▸ Problem requirements:
Repeat exactly, and nothing more, the lines from the one that includes "The image size is (1004, 1192)." through the final line of the entries; skip the pictures.

(Provided data)

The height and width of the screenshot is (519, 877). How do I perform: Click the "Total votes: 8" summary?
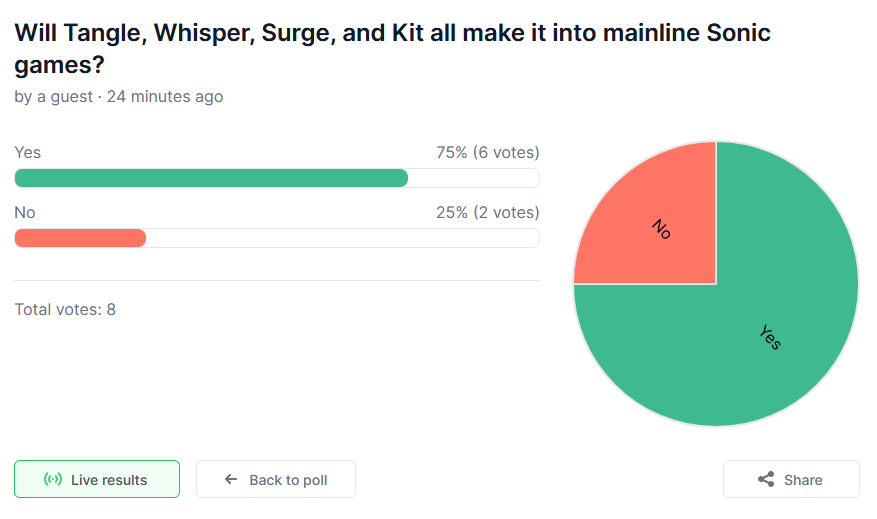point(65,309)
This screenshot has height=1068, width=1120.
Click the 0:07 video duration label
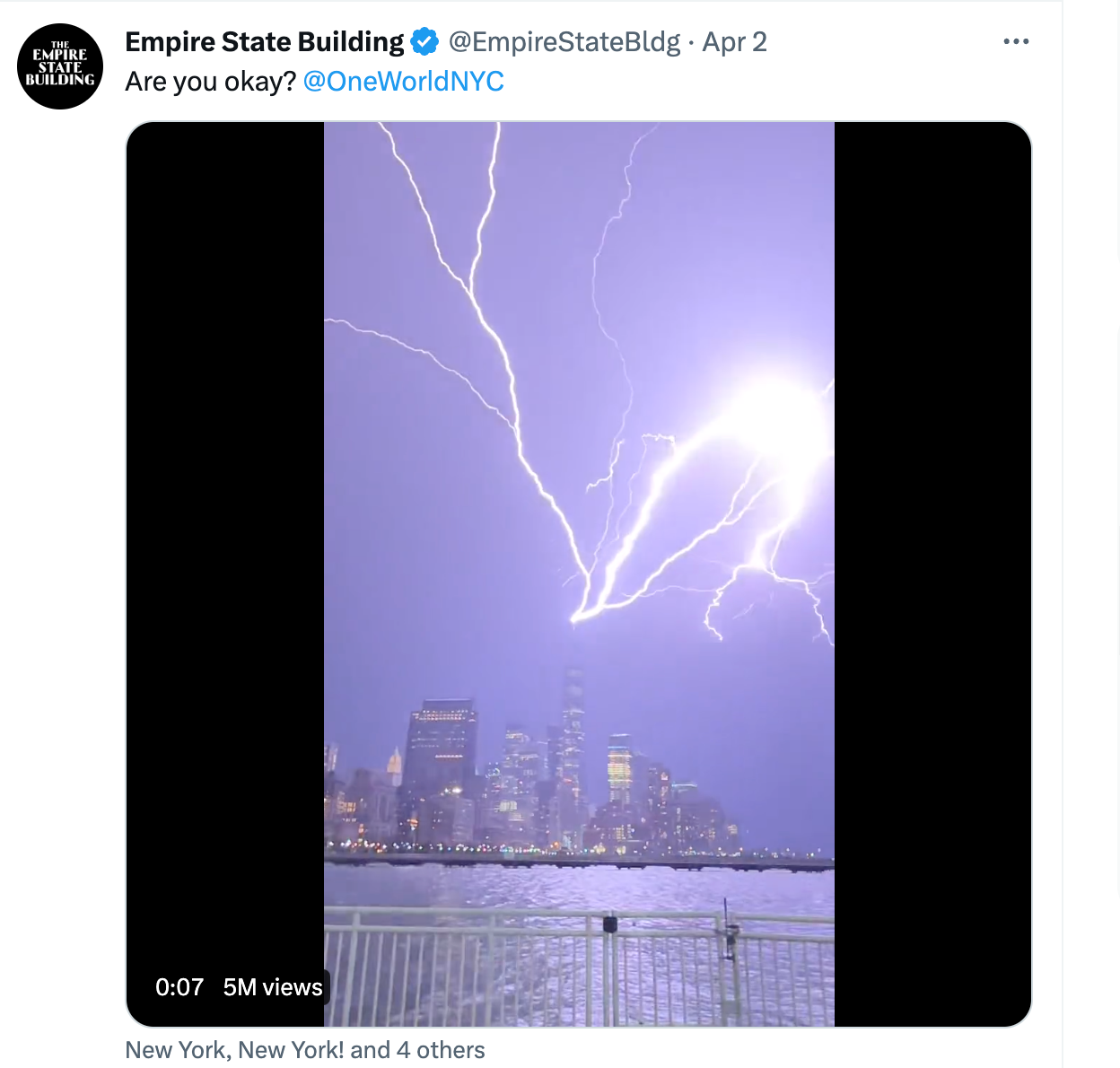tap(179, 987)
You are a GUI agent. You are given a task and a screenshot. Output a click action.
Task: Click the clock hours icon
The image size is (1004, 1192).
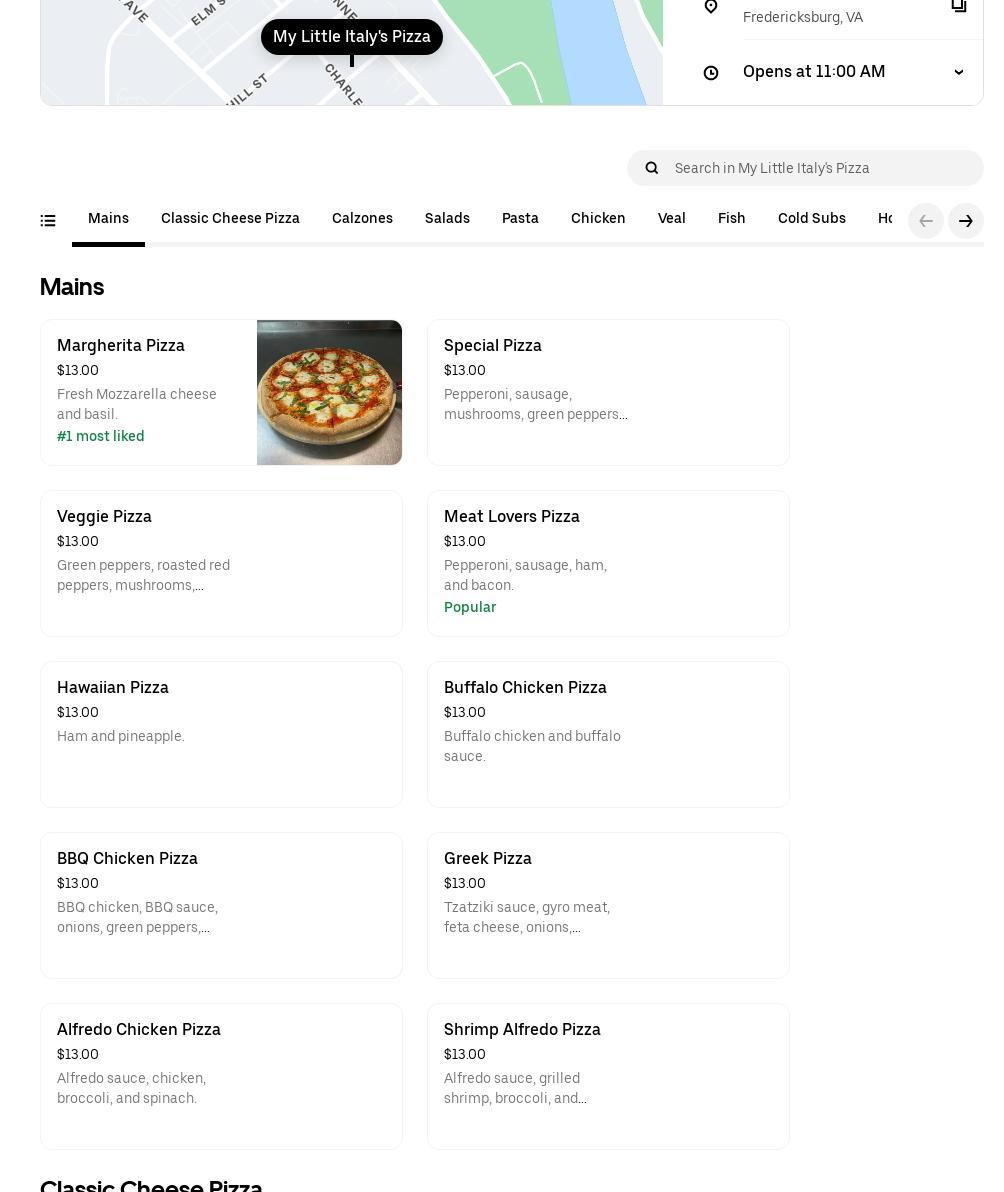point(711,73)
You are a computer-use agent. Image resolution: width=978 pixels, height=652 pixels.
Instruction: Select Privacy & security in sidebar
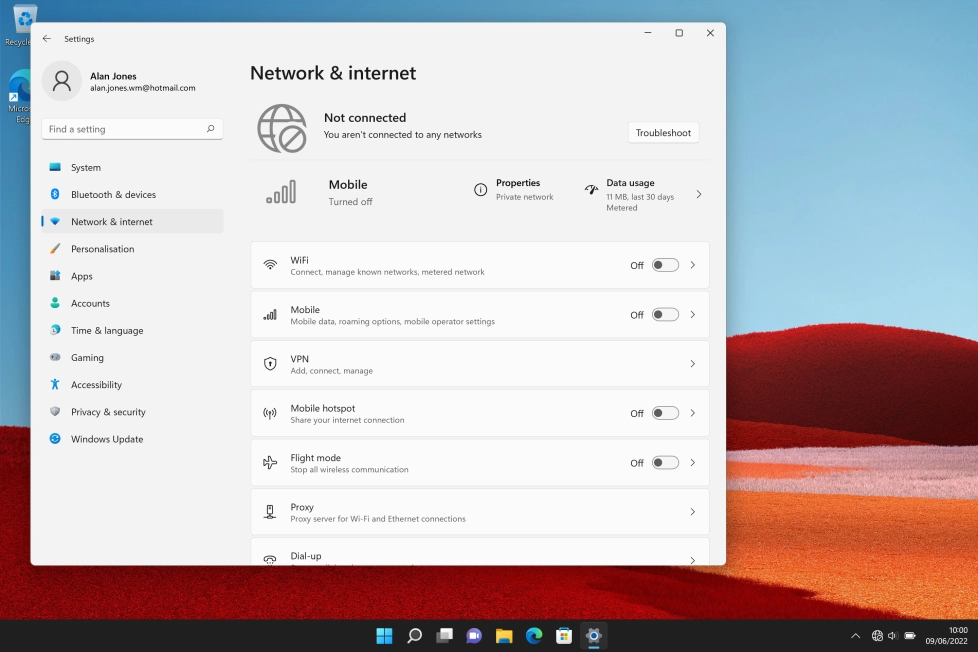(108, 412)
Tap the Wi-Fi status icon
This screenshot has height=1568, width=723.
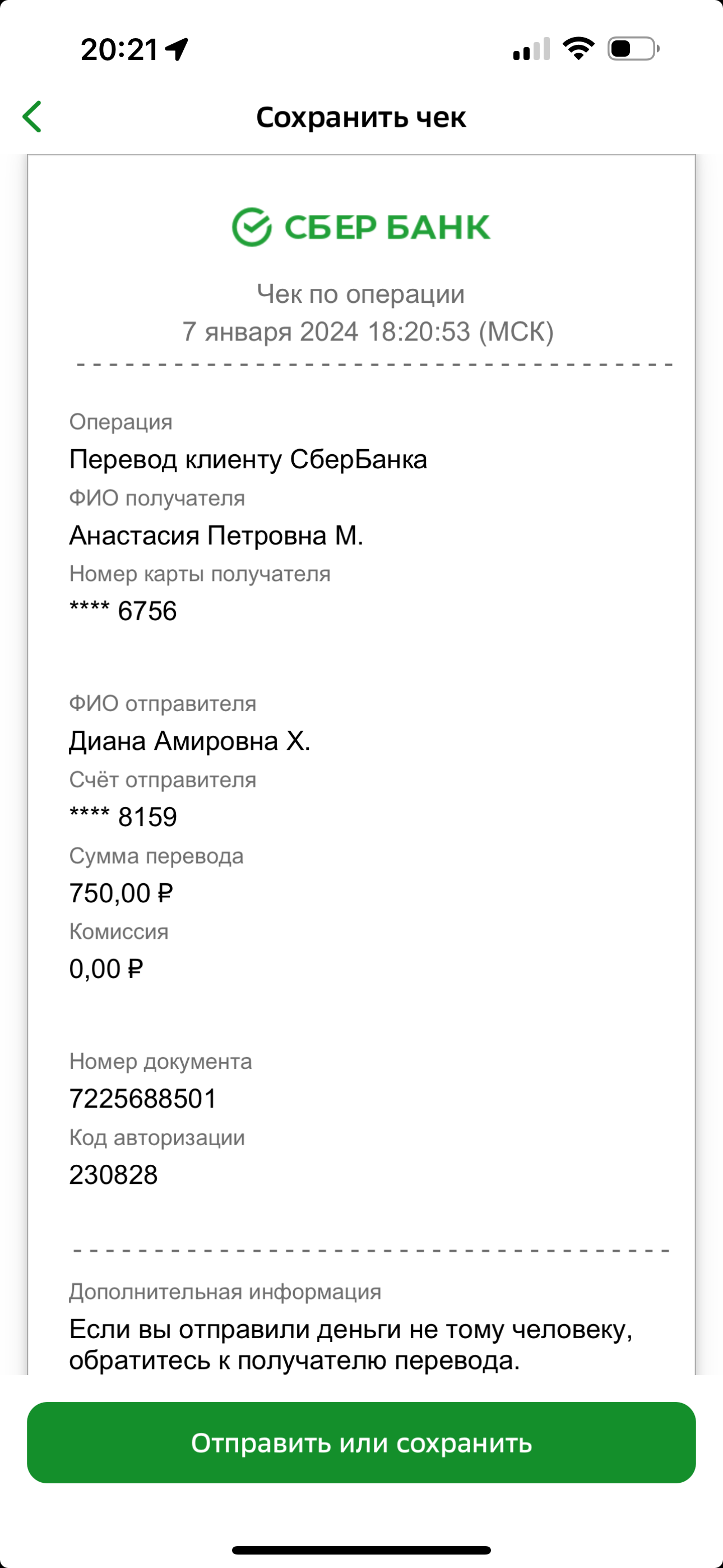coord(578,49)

(End Provided data)

▸ Answer box:
The image size is (1004, 1192).
point(711,73)
You are a computer-use agent. Image resolution: width=978 pixels, height=652 pixels.
Instruction: Select Privacy & security in sidebar
(108, 412)
Tap the Wi-Fi status icon
This screenshot has height=1568, width=723.
coord(578,49)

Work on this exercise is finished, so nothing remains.